Ending the ability to expense advertising costs would be" counterproductive" for the U.S. Treasury, said Mr. Jaffe, because businesses would advertise less, make less money and pay fewer taxes.
There's a heated partisan fight over changing the tax code and no proposal about advertising expenses on paper, yet Mr. Jaffe and other industry representatives have begun lobbying lawmakers and asking advertisers to help. "The only rational thing for the advertising community is to keep its guard up," he said.
The House Ways and Means Committee, headed by Republican Rep. Dave Camp of Michigan, and the Senate Finance Committee, headed by Democratic Sen. Max Baucus of Montana, are trying to find a way to overhaul the federal tax code.
Everyone wants to consider closing tax loopholes. But a seemingly unbridgeable chasm exists between Democrats who want the reforms to raise revenue and Republicans who want reforms to be "revenue neutral." That means any gains the U.S. Treasury would receive by closing loopholes would be used to lower the tax rate on corporations, and perhaps high-income earners.
Just before Congress left for August recess, Senate Majority Leader Harry Reid said a rewrite of the tax code it must be conducted "under the total understanding that it can't be revenue-neutral. It can't be even close to revenue-neutral. There has to be significant new revenues." He'd start with about $1 trillion.
Battening down the hatches
To some, Senator Reid's statement made it clear there would be no tax reform this year. But Mr. Jaffe said the ANA is "lobbying heavily" because other interest groups are doing so too, asking lawmakers to protect their tax breaks and eliminate others instead.
"We are battening down our hatches but we hope we do not have to fire our guns," he said.

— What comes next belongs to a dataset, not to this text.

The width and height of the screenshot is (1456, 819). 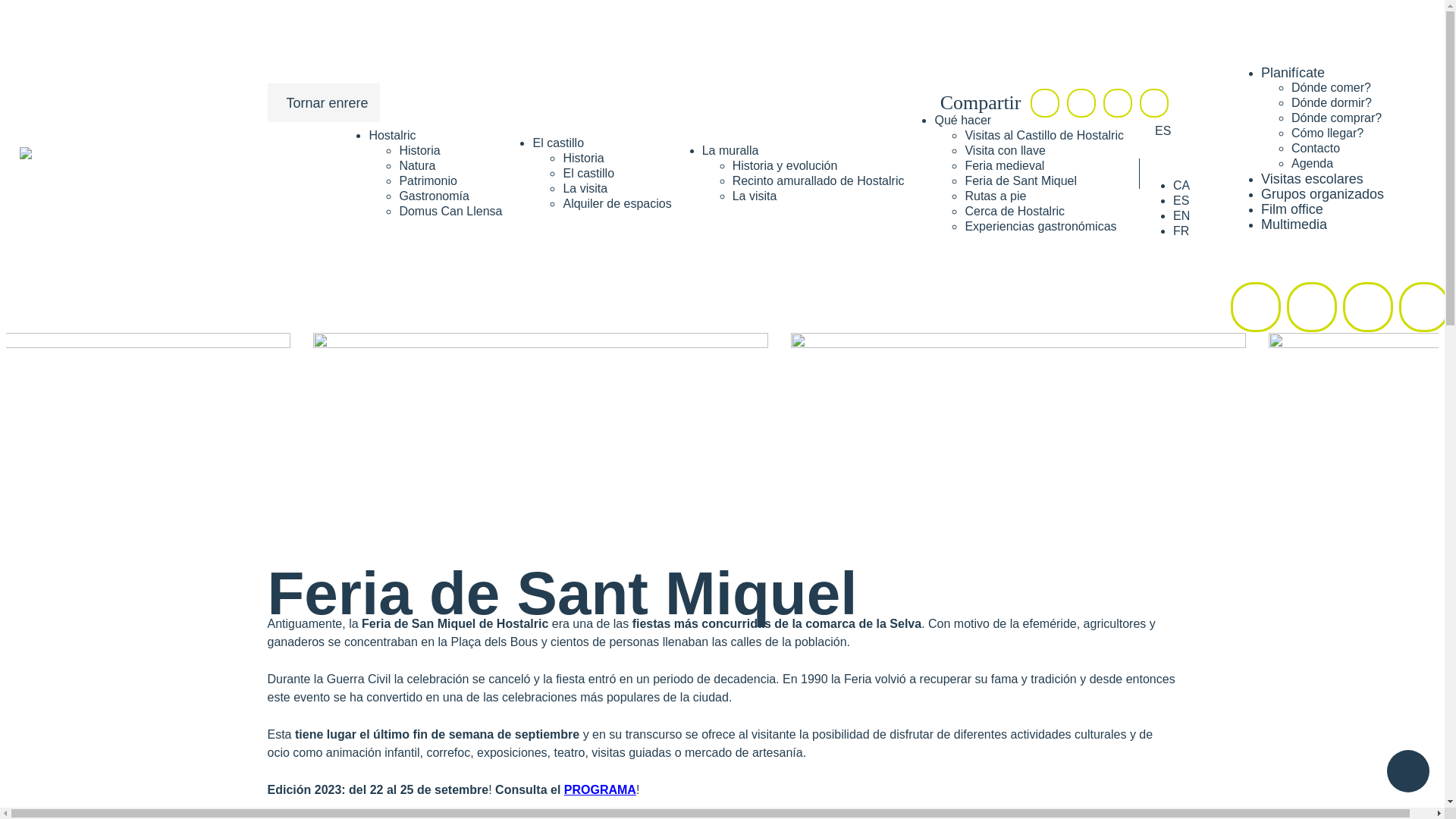 I want to click on 'El castillo', so click(x=588, y=172).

Rep. Rosa DeLauro's (D-Conn.) move to end the expensing of costs associated with advertising "unhealthy" food to children is an indication Congress, or at least some lawmakers, will zero in on advertising expenses, Mr. Jaffe warned.
"Taxpayers should not continue to subsidize a tax loophole that allows companies to deduct expenses for marketing unhealthy foods to kids," said Ms. DeLauro when she introduced her bill last month.Sen. John Rockefeller, D-W.Va., is expected to introduce a similar bill in the Senate.
ARF on alert
Clark Rector, chief lobbyist for the American Advertising Federation, sent the organization's member a "government alert" that said plans are afoot in Congress to consider the amortization of advertising costs and urging them to contact their senators and representatives, urging them to vote "against any measure that would alter or deny the current law that permits a business to deduct the full cost of advertising in the year it is incurred."
He noted that the U.S. tax code has treated advertising as "an ordinary and necessary expense of doing business" for 100 years.
Mr. Rector said there's no formal proposal about adverting expenses, but like Mr. Jaffe he wants to be vigilant.
"It may be a long shot, but crazy things have happened" in Washington," Mr. Jaffe said.